SpaceX’s historic public debut is set to mint billions of dollars for Elon Musk’s close friends and longtime backers – even as it creates a new class of millionaires among rank-and-file SpaceX workers.
Among the latter is Juan Hernandez, a former SpaceX welder who took a $28-an-hour job with the company in 2015 after immigrating from Mexico – and who now is poised to rake in $880,000 from Friday’s IPO at $135 a share, according to the Wall Street Journal.
With the stock trading north of $170 as of Friday afternoon, 42-year-old Hernandez’s stake was worth north of $1 million.
“I didn’t even know what SpaceX was when my friend was talking about it” in the 2010s, Hernandez told the paper.
On the other end of the spectrum, Antonio Gracias, Musk’s 55-year-old close friend and a longtime Tesla investor, was poised to rake in a jaw-dropping $68 billion, with his firm Valor Equity Partners being SpaceX’s second-largest shareholder.
Shares of SpaceX opened at $150 each on their first day of trading Friday in the largest IPO ever. They quickly rocketed as high as $170, raising the company’s market cap above $2.1 trillion – and instantly crowning Musk as the world’s first trillionaire.

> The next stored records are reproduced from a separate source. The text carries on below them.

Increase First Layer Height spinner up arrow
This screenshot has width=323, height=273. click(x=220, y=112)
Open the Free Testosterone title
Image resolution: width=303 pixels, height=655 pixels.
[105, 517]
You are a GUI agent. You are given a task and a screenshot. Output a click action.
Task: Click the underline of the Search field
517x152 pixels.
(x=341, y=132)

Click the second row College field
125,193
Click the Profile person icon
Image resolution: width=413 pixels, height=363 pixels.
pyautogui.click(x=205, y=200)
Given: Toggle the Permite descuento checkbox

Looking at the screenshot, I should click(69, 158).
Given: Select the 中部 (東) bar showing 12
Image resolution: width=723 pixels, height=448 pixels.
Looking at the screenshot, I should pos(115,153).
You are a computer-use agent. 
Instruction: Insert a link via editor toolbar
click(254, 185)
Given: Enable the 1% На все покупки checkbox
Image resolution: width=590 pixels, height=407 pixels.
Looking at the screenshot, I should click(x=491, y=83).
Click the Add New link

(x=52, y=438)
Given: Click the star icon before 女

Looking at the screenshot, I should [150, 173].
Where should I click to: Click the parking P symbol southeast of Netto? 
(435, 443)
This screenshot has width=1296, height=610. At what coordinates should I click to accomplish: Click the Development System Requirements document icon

Peter Thiel’s Founders Fund was one of the earliest investors in SpaceX, plowing $600 million into the company in 2008.
Now, that slug is worth $50 billion. Marc Andreessen and Ben Horowitz’s venture capital firm’s stake is now worth more than $10 billion, while Sequoia Capital’s is valued at $20 billion.
But the IPO is also expected to transform more than 4,400 current and former SpaceX employees into overnight millionaires – with about 400 expected to earn $100 million or more, according to an analysis by Hill.com earlier reported by the New York Times.
Few SpaceX employees embody the company’s meteoric rise better than Trevor Hise, who accepted an internship at SpaceX in 2011 against the advice of his parents, who urged him to take a role at General Electric instead.
“At the time, there was very much the sentiment that SpaceX was an unproven start-up that wouldn’t last very long,” Hise told The New York Times.
The gamble paid off.
Over his 12 years at SpaceX as a launch engineer, Hise accumulated more than 100,000 shares – occasionally selling portions to pay for milestones like his wedding and a down payment on a home.
But the remainder of his stake is worth at least $13.5 million based on IPO price, the Times said.
“The magnitude of this has been ridiculous,” said Hise, 37, who now considers himself semi-retired after leaving SpaceX in 2023 and working as a real estate investor.
Hise said he and his wife, an artist, have hired a financial planner and are creating a foundation to give away some of their newfound riches. As for the parents who once worried he was passing up a stable career for a risky startup?
“They’re very proud,” Hise told the newspaper.
J. André Lavoie, 63, a former SpaceX engineer, is holding a stake valued at more than $28 million – which can help him finish renovating a hotel in northern Italy he bought after moving overseas five years ago, according to the Journal.
He also fantasizes about using some of his new wealth to help the Italian town where he lives switch from wood-burning to clean heating options – adding, “I don’t want to just die with a pile of money in the bank.”
Gavin Petit, 42, a former SpaceX engineer who oversaw launches, is holding onto more than 50,000 shares – enough to make him several million dollars, according to the Times.
SpaceX’s debut is “the Coca-Cola or Google IPO of my time,” said Petit, comparing it to winning the lottery – after he chose to take his company bonuses in more shares over the years, largely considered a risky move.
After joining the company, Hernandez received company stock valued at roughly $10,000 and continued buying additional shares through payroll deductions – at times selling some of his holdings to purchase Texas real estate and start a small business with his wife.
“It’s put me in a comfortable position for life,” said Hernandez, who left SpaceX last year and now works for Blue Origin, Jeff Bezos’ rival space firm.
Stockholders will be unable to sell their pre-IPO shares for a few months during a lockup period meant to prevent a massive outpouring, though some employees could be able to sell a small portion of shares as soon as July.
“Nobody could have expected this 20 years ago,” Justin Fishner-Wolfson, who has been building up shares in SpaceX for more than 15 years, told the Times.
In 2008, then a 26-year-old junior employee at Thiel’s Founders Fund, Fishner-Wolfson was assigned to check in on their new investment at SpaceX – where he watched a live video feed of the company’s third reusable rocket launch attempt crash and burst into flames.
His own venture capital firm, 137 Ventures, has been amassing SpaceX shares since 2011 and has not sold any stock. It now owns more than 1% of SpaceX, worth roughly $20 billion.
“This will most likely define my career,” he told the Times.